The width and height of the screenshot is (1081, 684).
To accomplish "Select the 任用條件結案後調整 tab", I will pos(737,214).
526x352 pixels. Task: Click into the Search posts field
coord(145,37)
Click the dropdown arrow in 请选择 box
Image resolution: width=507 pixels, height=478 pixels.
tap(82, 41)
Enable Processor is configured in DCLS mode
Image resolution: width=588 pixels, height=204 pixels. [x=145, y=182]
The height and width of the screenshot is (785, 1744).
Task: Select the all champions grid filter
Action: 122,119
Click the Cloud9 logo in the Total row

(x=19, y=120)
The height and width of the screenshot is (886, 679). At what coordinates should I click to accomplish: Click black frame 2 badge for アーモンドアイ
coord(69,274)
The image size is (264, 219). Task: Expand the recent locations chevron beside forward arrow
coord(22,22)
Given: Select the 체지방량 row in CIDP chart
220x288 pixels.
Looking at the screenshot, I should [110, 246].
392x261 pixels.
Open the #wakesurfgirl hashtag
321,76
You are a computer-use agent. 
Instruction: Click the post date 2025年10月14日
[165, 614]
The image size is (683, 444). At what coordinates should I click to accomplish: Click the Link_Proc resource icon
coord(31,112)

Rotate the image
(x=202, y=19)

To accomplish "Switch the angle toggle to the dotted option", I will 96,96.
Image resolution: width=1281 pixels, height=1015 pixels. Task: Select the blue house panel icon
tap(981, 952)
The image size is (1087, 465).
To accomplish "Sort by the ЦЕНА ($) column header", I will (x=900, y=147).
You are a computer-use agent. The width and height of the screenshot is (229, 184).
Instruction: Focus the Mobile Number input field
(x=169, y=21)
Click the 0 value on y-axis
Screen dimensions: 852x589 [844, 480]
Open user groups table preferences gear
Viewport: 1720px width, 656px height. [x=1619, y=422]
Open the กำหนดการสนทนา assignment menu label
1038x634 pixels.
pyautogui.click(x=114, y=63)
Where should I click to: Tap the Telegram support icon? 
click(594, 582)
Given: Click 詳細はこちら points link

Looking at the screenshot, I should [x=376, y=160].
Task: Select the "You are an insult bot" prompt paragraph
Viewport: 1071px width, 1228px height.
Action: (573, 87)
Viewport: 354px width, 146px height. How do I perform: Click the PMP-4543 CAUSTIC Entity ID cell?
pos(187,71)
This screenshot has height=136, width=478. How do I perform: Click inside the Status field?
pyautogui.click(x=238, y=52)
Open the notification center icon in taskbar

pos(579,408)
——
Try it:
Print exactly the stretch of lines beginning with the one that holds "Open the กำหนดการสนทนา assignment menu label" and ending at the last line above.

Response box:
Open the กำหนดการสนทนา assignment menu label
1038x634 pixels.
pyautogui.click(x=114, y=63)
Where should I click to: Tap the Telegram support icon? 
click(594, 582)
Given: Click 詳細はこちら points link

Looking at the screenshot, I should [x=376, y=160].
Task: Select the "You are an insult bot" prompt paragraph
Viewport: 1071px width, 1228px height.
Action: (573, 87)
Viewport: 354px width, 146px height. How do I perform: Click the PMP-4543 CAUSTIC Entity ID cell?
pos(187,71)
This screenshot has height=136, width=478. How do I perform: Click inside the Status field?
pyautogui.click(x=238, y=52)
Open the notification center icon in taskbar

pos(579,408)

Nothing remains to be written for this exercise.